## [THE INPUT]
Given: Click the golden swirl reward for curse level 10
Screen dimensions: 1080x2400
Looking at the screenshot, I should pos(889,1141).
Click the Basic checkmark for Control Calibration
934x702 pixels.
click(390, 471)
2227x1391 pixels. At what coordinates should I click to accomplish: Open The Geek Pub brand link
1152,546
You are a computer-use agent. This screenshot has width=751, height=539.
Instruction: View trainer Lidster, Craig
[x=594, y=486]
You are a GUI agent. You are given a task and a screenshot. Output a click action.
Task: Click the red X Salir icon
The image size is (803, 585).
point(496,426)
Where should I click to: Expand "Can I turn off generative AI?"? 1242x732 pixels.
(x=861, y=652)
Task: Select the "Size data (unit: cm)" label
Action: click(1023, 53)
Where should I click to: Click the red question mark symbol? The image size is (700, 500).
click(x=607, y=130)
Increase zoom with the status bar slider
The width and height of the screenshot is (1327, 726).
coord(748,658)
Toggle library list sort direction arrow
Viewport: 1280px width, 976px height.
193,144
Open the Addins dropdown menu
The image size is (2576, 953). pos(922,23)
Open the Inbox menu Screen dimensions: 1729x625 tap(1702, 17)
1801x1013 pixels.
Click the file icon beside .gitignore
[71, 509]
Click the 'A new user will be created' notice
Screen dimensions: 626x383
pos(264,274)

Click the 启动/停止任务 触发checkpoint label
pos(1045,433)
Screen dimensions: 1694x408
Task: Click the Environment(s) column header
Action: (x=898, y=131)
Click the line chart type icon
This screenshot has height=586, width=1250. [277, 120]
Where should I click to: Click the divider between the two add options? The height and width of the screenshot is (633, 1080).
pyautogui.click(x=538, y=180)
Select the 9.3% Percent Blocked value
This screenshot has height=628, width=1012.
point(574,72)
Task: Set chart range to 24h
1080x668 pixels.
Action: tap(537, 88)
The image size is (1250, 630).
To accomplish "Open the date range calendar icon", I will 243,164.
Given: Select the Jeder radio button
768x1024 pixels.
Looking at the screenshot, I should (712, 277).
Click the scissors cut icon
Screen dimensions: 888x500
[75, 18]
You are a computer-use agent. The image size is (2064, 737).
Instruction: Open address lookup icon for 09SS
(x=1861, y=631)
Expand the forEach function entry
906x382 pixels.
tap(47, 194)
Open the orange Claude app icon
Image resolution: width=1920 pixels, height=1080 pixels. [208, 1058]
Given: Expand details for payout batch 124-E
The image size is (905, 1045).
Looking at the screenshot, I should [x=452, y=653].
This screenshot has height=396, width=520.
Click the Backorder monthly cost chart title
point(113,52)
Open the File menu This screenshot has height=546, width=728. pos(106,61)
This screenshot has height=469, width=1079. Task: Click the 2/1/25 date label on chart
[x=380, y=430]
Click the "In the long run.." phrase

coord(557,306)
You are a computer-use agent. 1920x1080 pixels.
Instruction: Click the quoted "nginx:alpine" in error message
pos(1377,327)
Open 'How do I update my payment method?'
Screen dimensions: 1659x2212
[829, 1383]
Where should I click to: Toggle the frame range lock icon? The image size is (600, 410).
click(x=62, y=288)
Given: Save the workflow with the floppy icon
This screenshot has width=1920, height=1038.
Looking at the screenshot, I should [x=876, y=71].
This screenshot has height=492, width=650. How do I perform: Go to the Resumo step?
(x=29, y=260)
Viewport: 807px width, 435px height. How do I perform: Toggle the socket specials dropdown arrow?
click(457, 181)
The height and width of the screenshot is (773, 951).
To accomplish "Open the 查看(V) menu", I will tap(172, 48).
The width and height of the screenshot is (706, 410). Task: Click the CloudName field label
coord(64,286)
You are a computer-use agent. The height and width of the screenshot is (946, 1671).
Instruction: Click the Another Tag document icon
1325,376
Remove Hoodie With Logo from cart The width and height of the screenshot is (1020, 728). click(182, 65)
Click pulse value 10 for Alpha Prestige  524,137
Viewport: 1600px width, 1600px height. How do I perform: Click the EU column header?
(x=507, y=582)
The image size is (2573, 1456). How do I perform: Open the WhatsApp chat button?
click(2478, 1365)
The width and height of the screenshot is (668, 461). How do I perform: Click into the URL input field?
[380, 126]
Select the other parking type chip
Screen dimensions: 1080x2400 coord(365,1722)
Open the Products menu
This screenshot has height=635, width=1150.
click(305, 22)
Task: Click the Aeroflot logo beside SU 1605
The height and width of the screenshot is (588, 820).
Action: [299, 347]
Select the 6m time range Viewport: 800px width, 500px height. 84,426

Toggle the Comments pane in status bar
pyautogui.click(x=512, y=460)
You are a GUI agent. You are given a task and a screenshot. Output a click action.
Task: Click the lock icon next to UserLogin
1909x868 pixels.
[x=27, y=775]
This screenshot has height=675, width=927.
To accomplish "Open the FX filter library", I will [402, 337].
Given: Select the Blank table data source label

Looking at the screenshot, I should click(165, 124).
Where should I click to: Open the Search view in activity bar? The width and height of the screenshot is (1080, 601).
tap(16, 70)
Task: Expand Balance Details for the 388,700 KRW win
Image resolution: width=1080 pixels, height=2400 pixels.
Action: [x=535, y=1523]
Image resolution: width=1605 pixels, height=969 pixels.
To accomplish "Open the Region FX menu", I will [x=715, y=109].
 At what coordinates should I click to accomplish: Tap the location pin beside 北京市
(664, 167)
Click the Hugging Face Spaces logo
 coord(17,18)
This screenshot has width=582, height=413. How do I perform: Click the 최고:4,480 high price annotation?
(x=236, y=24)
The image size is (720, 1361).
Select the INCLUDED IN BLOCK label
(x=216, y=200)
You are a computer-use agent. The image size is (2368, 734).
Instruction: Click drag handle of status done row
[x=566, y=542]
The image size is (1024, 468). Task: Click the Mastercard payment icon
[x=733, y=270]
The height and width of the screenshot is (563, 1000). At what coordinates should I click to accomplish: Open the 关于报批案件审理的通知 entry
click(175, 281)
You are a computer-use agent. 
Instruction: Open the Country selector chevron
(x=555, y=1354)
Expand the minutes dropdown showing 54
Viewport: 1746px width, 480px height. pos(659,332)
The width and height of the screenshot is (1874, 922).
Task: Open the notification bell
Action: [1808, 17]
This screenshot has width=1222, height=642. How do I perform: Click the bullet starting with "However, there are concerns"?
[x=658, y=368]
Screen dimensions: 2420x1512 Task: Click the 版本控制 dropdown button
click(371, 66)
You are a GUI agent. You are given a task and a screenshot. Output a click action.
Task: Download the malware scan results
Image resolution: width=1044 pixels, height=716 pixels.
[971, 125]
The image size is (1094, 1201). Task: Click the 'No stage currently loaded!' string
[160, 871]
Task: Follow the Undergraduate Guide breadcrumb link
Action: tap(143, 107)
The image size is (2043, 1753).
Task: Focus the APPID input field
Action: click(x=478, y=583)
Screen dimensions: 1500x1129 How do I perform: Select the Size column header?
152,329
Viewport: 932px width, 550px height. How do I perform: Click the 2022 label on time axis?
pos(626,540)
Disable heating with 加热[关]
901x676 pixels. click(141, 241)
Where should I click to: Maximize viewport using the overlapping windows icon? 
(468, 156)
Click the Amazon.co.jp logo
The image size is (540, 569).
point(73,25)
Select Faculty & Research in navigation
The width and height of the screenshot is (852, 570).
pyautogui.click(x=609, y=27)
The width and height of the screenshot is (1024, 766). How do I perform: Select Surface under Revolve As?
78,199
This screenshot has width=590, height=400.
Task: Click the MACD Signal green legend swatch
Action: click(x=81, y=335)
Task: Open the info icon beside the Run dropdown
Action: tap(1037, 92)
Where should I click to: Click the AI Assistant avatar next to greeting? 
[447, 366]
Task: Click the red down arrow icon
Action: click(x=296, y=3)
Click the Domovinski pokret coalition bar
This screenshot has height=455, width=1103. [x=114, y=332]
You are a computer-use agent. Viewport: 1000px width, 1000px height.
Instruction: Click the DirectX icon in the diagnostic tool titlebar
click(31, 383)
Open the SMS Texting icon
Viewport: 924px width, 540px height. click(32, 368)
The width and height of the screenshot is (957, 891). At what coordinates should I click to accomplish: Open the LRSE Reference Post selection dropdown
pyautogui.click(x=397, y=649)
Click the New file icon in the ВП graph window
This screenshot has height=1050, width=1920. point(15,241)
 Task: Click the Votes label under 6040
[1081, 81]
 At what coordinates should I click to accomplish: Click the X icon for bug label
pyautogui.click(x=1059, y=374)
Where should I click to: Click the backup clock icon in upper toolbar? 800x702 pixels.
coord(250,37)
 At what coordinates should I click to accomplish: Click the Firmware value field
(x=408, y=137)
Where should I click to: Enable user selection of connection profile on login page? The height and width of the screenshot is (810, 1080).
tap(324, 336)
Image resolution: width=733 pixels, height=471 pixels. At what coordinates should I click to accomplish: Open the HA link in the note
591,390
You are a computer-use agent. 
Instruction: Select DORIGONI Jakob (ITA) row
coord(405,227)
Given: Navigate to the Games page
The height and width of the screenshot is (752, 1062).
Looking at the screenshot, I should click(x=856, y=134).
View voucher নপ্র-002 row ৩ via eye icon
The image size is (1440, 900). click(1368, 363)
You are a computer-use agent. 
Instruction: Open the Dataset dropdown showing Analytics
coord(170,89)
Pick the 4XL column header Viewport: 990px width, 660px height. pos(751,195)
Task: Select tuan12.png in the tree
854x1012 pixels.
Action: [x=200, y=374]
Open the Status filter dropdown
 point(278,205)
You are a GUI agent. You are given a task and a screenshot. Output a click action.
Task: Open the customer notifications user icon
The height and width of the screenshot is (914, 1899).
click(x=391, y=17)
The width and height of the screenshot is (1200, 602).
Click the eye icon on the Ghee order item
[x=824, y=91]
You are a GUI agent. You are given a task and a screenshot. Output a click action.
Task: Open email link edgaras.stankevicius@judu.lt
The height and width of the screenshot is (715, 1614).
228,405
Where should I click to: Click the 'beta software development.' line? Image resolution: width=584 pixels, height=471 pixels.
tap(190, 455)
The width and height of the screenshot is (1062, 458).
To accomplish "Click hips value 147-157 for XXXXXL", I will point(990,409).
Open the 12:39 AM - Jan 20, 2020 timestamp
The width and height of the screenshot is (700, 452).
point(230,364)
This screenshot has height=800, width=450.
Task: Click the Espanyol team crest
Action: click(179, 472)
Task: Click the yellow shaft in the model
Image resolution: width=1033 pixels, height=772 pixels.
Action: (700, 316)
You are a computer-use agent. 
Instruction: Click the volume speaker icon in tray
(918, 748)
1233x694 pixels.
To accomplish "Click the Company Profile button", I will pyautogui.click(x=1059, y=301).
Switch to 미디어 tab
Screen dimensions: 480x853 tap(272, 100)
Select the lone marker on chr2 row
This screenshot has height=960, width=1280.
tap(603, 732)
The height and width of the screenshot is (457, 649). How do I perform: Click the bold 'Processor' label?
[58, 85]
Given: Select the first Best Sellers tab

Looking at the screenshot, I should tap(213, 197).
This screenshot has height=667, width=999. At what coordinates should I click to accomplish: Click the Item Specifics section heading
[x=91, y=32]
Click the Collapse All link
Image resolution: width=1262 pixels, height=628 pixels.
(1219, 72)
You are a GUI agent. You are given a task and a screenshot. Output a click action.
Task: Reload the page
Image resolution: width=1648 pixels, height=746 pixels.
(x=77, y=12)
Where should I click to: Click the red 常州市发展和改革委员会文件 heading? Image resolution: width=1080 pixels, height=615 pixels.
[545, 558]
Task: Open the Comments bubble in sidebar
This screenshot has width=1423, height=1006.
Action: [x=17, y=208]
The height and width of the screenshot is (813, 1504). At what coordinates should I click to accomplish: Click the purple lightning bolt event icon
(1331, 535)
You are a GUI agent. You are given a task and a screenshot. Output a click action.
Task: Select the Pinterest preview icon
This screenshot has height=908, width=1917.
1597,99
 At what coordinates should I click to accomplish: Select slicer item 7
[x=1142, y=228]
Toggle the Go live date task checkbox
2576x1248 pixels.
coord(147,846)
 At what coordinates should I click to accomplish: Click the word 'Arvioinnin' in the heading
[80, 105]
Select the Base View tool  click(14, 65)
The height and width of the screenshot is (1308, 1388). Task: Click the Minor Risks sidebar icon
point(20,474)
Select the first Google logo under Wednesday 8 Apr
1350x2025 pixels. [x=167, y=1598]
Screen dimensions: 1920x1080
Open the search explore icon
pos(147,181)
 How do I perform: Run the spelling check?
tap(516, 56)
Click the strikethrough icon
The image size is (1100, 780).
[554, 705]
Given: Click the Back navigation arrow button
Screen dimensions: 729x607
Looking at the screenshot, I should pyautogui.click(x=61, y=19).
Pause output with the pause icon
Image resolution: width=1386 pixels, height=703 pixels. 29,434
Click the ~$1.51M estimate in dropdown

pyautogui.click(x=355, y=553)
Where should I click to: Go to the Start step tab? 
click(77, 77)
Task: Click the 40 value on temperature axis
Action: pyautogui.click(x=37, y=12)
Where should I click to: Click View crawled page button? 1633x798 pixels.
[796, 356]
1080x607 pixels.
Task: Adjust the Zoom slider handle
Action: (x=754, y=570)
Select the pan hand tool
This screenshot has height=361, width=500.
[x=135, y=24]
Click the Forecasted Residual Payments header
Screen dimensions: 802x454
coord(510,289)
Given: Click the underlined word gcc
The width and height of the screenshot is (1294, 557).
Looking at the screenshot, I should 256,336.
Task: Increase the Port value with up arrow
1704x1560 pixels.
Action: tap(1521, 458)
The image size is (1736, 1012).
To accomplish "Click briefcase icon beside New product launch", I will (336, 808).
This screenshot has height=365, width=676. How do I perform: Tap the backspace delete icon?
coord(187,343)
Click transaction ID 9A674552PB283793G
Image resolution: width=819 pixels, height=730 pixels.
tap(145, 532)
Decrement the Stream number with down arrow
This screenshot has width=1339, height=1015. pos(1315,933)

## [TASK GOAL]
Beginning at the opening line of the data, transcribe each line exactly until you reach the line with "Given: Select the Jeder radio button", which you also include, and go no further.

## [RESPONSE AREA]
Given: Click the golden swirl reward for curse level 10
Screen dimensions: 1080x2400
Looking at the screenshot, I should pos(889,1141).
Click the Basic checkmark for Control Calibration
934x702 pixels.
click(390, 471)
2227x1391 pixels. At what coordinates should I click to accomplish: Open The Geek Pub brand link
1152,546
You are a computer-use agent. This screenshot has width=751, height=539.
Instruction: View trainer Lidster, Craig
[x=594, y=486]
You are a GUI agent. You are given a task and a screenshot. Output a click action.
Task: Click the red X Salir icon
The image size is (803, 585).
point(496,426)
Where should I click to: Expand "Can I turn off generative AI?"? 1242x732 pixels.
(x=861, y=652)
Task: Select the "Size data (unit: cm)" label
Action: click(1023, 53)
Where should I click to: Click the red question mark symbol? The image size is (700, 500).
click(x=607, y=130)
Increase zoom with the status bar slider
The width and height of the screenshot is (1327, 726).
coord(748,658)
Toggle library list sort direction arrow
Viewport: 1280px width, 976px height.
193,144
Open the Addins dropdown menu
The image size is (2576, 953). pos(922,23)
Open the Inbox menu Screen dimensions: 1729x625 tap(1702, 17)
1801x1013 pixels.
Click the file icon beside .gitignore
[71, 509]
Click the 'A new user will be created' notice
Screen dimensions: 626x383
pos(264,274)

Click the 启动/停止任务 触发checkpoint label
pos(1045,433)
Screen dimensions: 1694x408
Task: Click the Environment(s) column header
Action: (x=898, y=131)
Click the line chart type icon
This screenshot has height=586, width=1250. [277, 120]
Where should I click to: Click the divider between the two add options? The height and width of the screenshot is (633, 1080).
pyautogui.click(x=538, y=180)
Select the 9.3% Percent Blocked value
This screenshot has height=628, width=1012.
point(574,72)
Task: Set chart range to 24h
1080x668 pixels.
Action: tap(537, 88)
The image size is (1250, 630).
To accomplish "Open the date range calendar icon", I will 243,164.
Given: Select the Jeder radio button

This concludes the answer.